"I am not going home. I think I already told you that the baroness had asked me to come and stay at their place.... The baron is an old school friend of mine, and I shall be glad to see him again! And she is such a charming woman too...."

And again they went on in silence. Mimotchka was struggling with herself, not knowing whether to ask him to come to Kislovodsk or not. If she asks him what reason shall she give for asking him to come, and how will he take it? And if she doesn't ask him he won't come. No, she will ask him, she will ask him. But still she was undecided, and said:

"I wish you would say some verses to me."

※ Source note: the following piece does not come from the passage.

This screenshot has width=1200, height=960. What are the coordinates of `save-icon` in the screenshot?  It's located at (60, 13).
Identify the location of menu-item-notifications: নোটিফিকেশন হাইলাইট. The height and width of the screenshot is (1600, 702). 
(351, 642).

"Some verses? Certainly." He plucked a flower from the wayside and began declaiming:

"Elle était belle, si la nuit
Qui dort dans la sombre chapelle," ...

and so on. When he had pronounced the last words with great effect, they had reached the door of the house, where mamma was waiting dinner for Mimotchka, but still she did not ask him to come, to Kislovodsk. She remarked that it was yet early, and that very likely Vava hadn't returned, so they might as well take another turn. Valerian Nicolaevitch offered her his arm, and they went on a little further, then they came back and passed the house on the other side of the way. After a little while Mimotchka spoke, and when they stopped at the door for the third time, and mamma had warmed up the soup on the kerosene stove for the second time, everything that was necessary had been said. He had promised to come to Kislovodsk for a month (that is, for the whole time that she would be there), and she had promised to go out riding with him the first evening they were there. Why did he so hold to it? Well, anyhow it didn't matter? They had made it up.

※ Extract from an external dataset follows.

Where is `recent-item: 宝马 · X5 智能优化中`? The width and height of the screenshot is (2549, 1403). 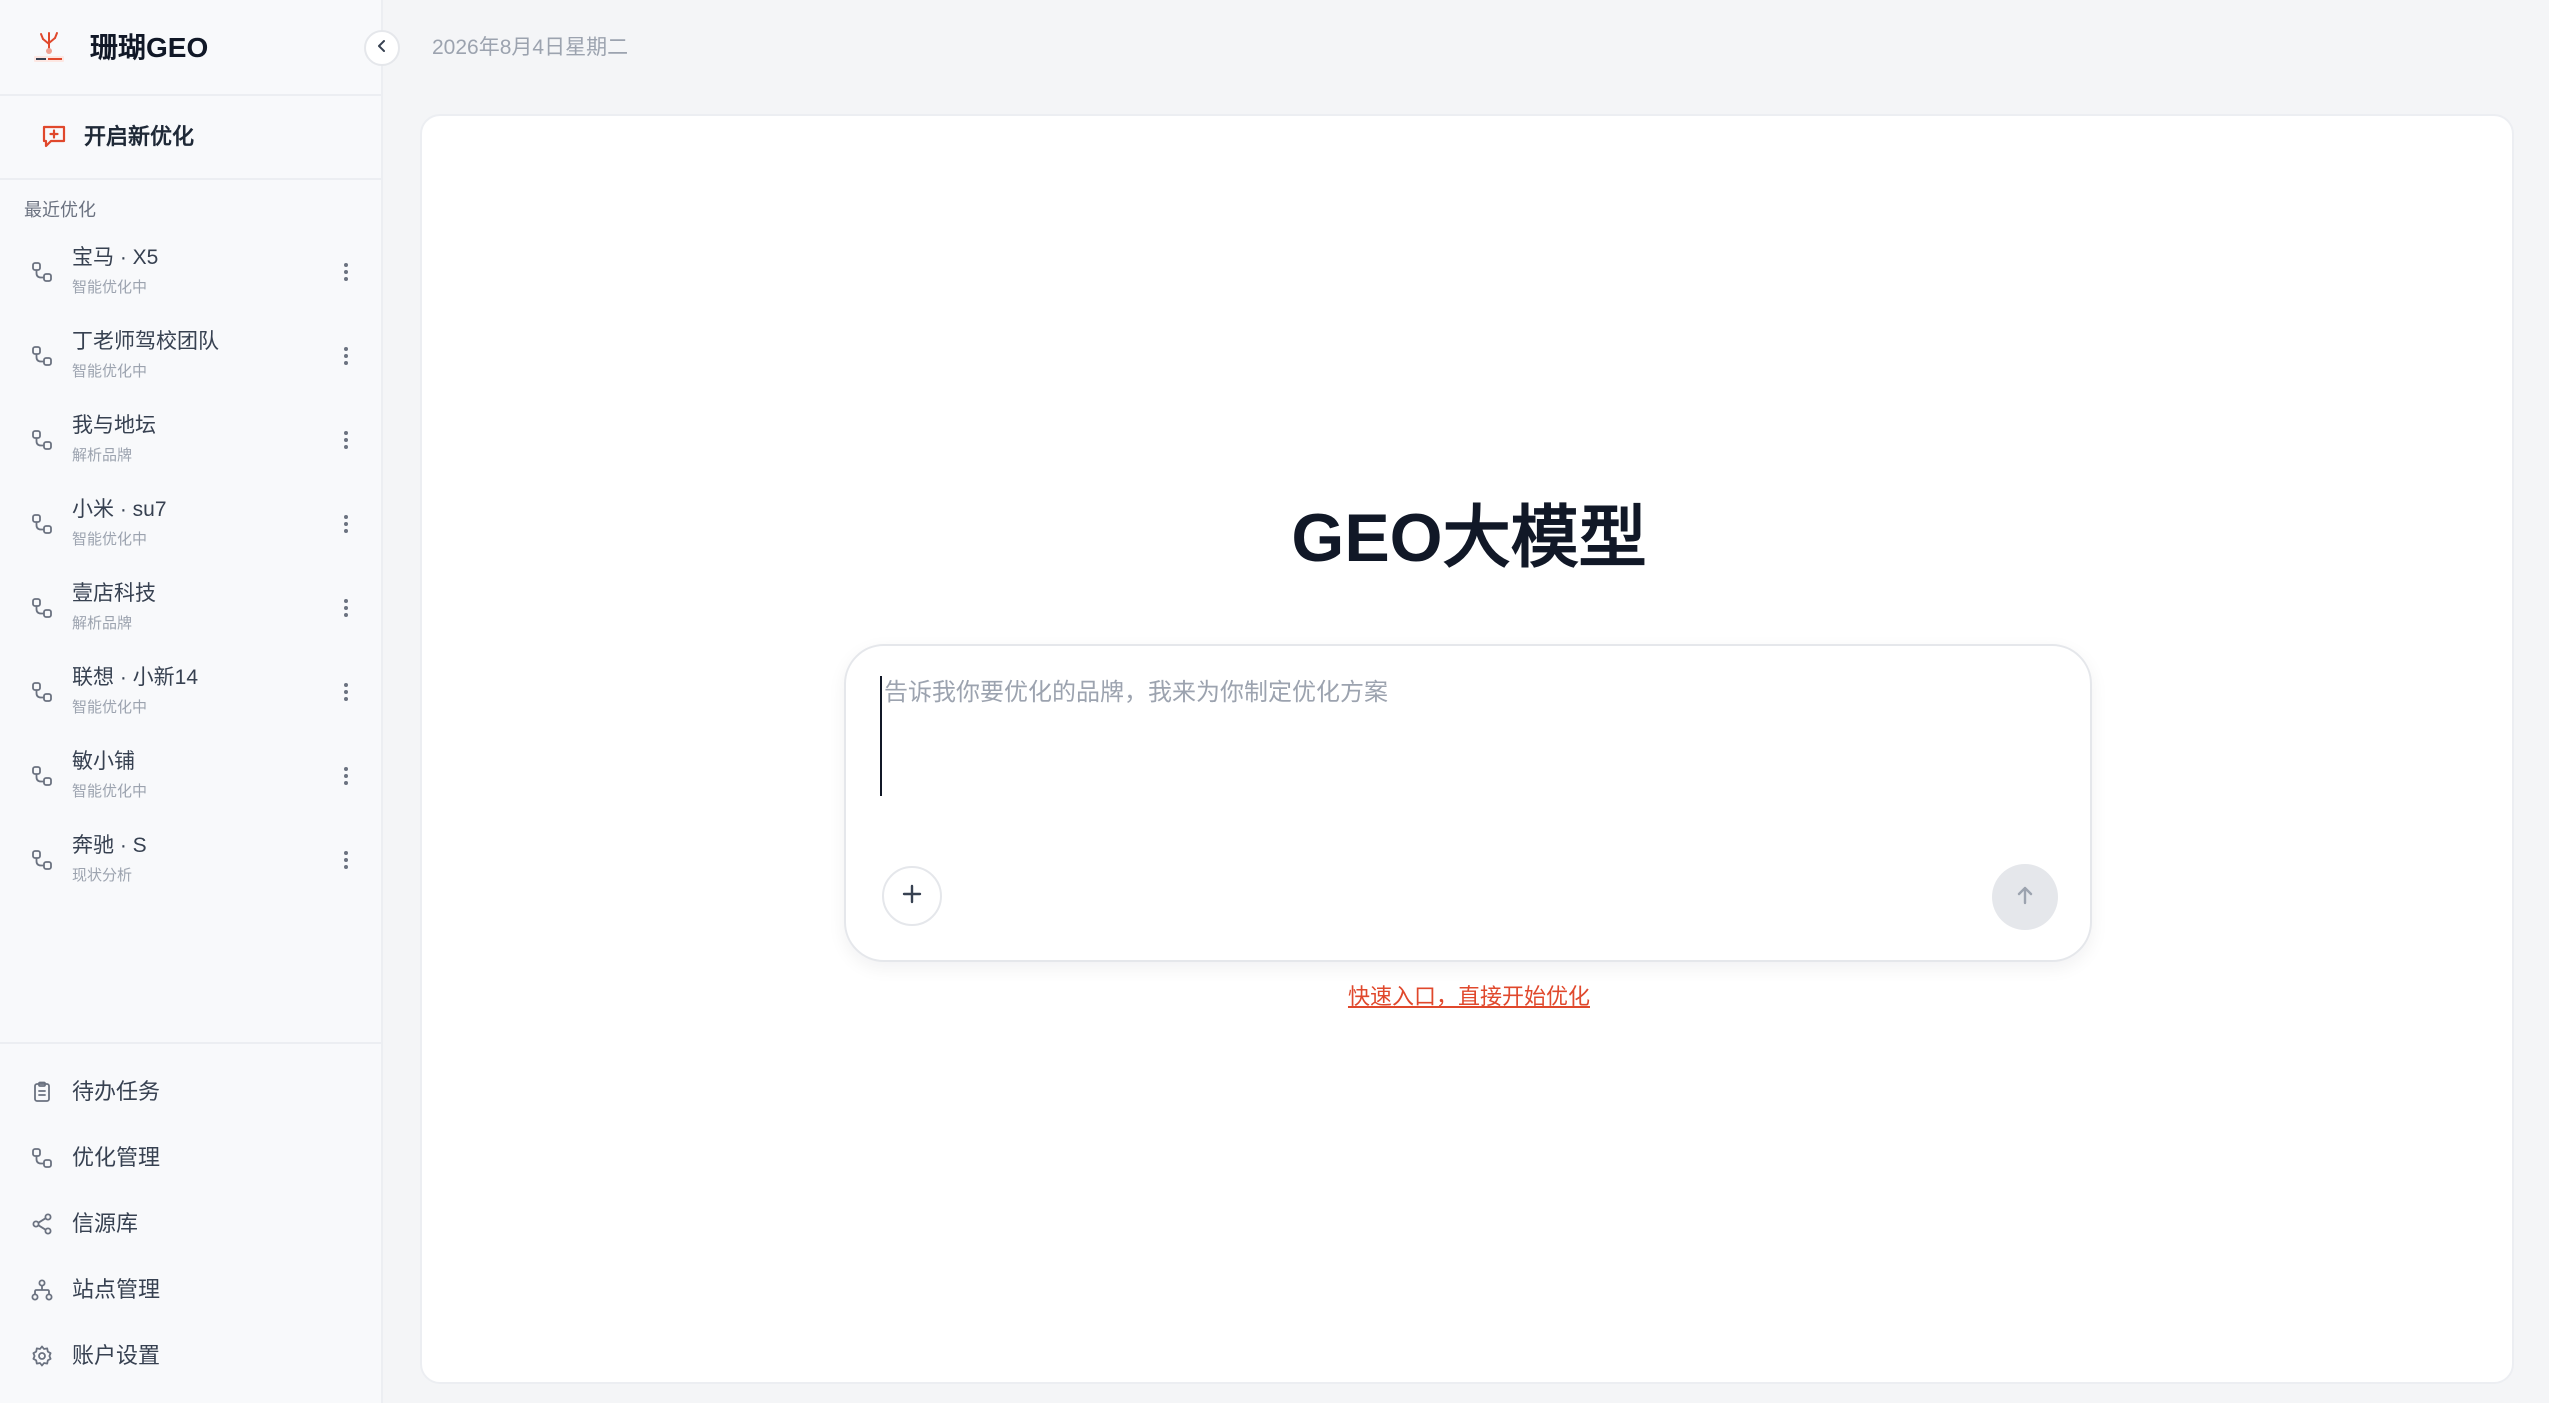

Both Vava and Mimotchka had passed the time so agreeably at Jeleznovodsk, and liked it so much, that when they came to Kislovodsk they refused to admire anything, but stood out that Jeleznovodsk was a great deal nicer. Vava said that Jeleznovodsk was dark, green, and warm, while Kislovodsk was light, blue, and cold; and Mimotchka said she had a crooked looking-glass, and that her bed was a great deal harder than the one at Jeleznovodsk. Besides this, there were a good many of their Petersburg acquaintances at Kislovodsk—Princess X—-,

with her daughter and niece, General Baraeff, a friend of Spiridon Ivanovitch's, and others besides.... Now they would get sick of them and their gossip, and good-bye to the freedom of Jeleznovodsk!

However, Vava and Mimotchka were soon reassured on that score. The princess seemed hardly to move from her place at the card-table, her daughter had captured a little aide-de-camp with the object of leading him to the altar, her cousin was romantically and hopelessly in love with a very pale and very interesting gentleman, whose wife had run away from him, and who was making a cure at Kislovodsk, while General Baraeff was incessantly after a pretty widow, with whom he intended to go for a trip across the Caucasus. In fact, they all seemed quite taken up with themselves and their own amusements. The young princess and her cousin met Mimotchka and Vava very amiably and with transports of friendliness, but it was clear that they had not the slightest intention of profiting by their society, and were only anxious not to be interfered with in their walks and excursions. And both Mimotchka and Vava breathed freely again. The latter's entire circle of friends had assembled at Kislovodsk, excepting the student, who had gone with the Morozoffs to the Crimea. Vava welcomed them joyfully, and the day after their arrival the whole party undertook the ascent of the Krestoff mountain, the view from which so delighted Vava that in two or three days' time she began to like Kislovodsk better than Jeleznovodsk. And it really was better. Here there were silvery birch-trees, murmuring mountain streams, and, above all, the wonderful pure air, intoxicating and invigorating all who breathed it. And then, here there was more variety, it was more Eastern, more Caucasian.

Mamma accepted with pleasure the princess's offer to occupy the fourth place at her card-table, the former player having left for the Crimea. Vint was one of mamma's passions, and was a great deal more interesting than picquet with the bilious, irritable dignitary from Petersburg.